I understand now very basic concepts of the tool such as the "-n" and "-i"/"-i.bak" options or the p/s/d commands. Smilie
Very good! sed might be "love at third sight", but it is an immensely mighty tool.

Here is a very short introduction to my favourite topic:

Regular Expressions

Regular expressions are basically a way to describe text patterns. Because they describe text by (other) text they consist of two classes of characters: "characters" and "metacharacters". Characters are only stand-ins for themselves:
Code:
bla-foo

is a valid regular expression - one that matches the string "bla-foo" and nothing else. Now that is not very helpful in itself, but we could use this to use sed as a grep-equivalent. The following commands will do the same:

Code:
grep "bla-foo" /some/file
sed -n '/bla-foo/p' /some/file

Therefore there is another class of characters, so-called "metacharacters". These are expressions that either modify other characters (or groups thereof - it is possible to group) or match classes of characters. For modifiers we have two:

* - the character before may be repeated zero or more times
\{m,n\} - the character before has to be repeated between m and n times (m and n being integers)

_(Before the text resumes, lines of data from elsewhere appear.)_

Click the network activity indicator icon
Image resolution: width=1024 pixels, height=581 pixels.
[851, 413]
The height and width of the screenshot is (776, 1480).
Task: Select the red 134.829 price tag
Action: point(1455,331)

Let us try an example: we look for the word "colour". The regexp for this (regexps are traditionally enclosed in slashes, which are not part of the regexp):

Code:
/colour/

Now suppose several people have written this text, some British, some American, so "colour" is sometimes written "color" and sometimes "colour". The regexp for this is:

Code:
/colou*r/

The asterisk makes the "u" optional (zero or more). The downside is that the hypothetical word "colouuuuur" would also be matched, but more on that later. Whenever you construct regular expressions you need to answer several questions:

1. will it match the lines i want matched?
2. will it not match lines i want to be matched too? (false negatives)
3. will it match lines i don't want to be matched? (false positives)

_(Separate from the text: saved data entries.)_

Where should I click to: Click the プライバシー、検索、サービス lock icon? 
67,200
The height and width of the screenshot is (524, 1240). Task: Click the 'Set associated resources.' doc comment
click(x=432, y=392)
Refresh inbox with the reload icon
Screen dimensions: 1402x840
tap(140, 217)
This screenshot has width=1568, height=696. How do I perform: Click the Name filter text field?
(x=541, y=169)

Now, suppose we would want to match not only "colour" and "color" but every word starting with a "c" and ending with an "r". For this we use another metacharacter:

. - matches any one character

This is the biggest problem for beginners, btw., especially when they come from DOS-derived systems or have only used "file-globs": "/some/file*" means any file named "file" and whatever trails it. In regexps "*" has a different meaning and what comes closest to "*" is ".". You can use it in conjunction with "*" to match strings of unknown composition:

Code:
/c.*r/

This will match: a "c", followed by any amount ("*") of any character(s) ("."), followed by an "r". Will this be a solution for our expample?

Sorry: no. Yes it will match "color" and "colour" and "colonel-major" and "conquistador" but - because "any character" also includes a space - it will also produce matches for "chicken hawk breeder" and the like. We would need to limit our wildcard to only non-whitespace.

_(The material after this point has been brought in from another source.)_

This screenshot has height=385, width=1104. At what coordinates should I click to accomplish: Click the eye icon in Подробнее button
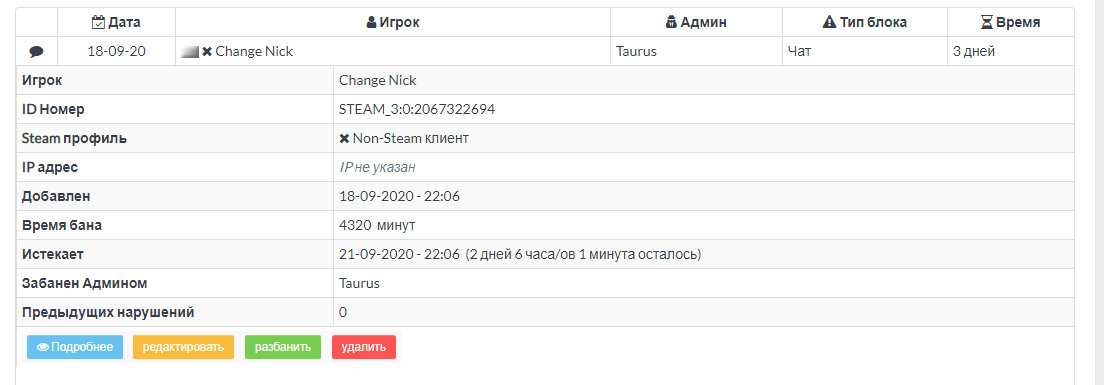42,347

For this there is the "character-class" and its inverted counterpart:

[a1x] - will match exactly one occurrence of either "a", "1" or "x"
[^a1x] - negation - will match any character except "a", "1" or "x"

Note,that the "^" to be used as negation it has to be the first character inside the brackets. [^^] is "anthing else than a caret sign" and [X^] is "either "X" or a caret sign. There are also predefined classes: [[:upper:]] (all capitalized characters) and [[:lower:]] (all non-capitalized characters) and so on. You can also specify sequences: [A-D1-3] (all capitalized characters from "A" through "D" or a number from 1 to 3 or: one of "A", "B", "C", "D" "1", "2" or "3").

With this we stand better chance of constructing our regexp:

Code:
/c[a-z]*r/

This is coming closer but now "colonel-major" is not matched any more. It is a matter of definition of hyphenated words should count as "one word", but suppose they do: you can sure change the regexp yourself now to include hyphenated words, no? Like this:

Code:
/c[a-z-]*r/

Alas, there is another sort false positives we haven't touched upon yet. How about the word "escrow": would it be matched by our regexp or not? Unfortunately: yes. Its middle part consists of "c" followed by zero or more non-capitalized characters including the hyphen, followed by an "r": "escrow". We would now have to make sure that the "c" is indeed at the beginning of the word and the "r" is at its end. This is in fact quite complicated because naively adding leading and trailing blanks:

Code:
/ c[a-z-]*r /

Would help for words in the middle of the line, but fail for words at the line end or the line start. Furthermore it might happen that a word is followed by punctuation like here where "colour, intended as an example" would fail because we look for trailing blanks only.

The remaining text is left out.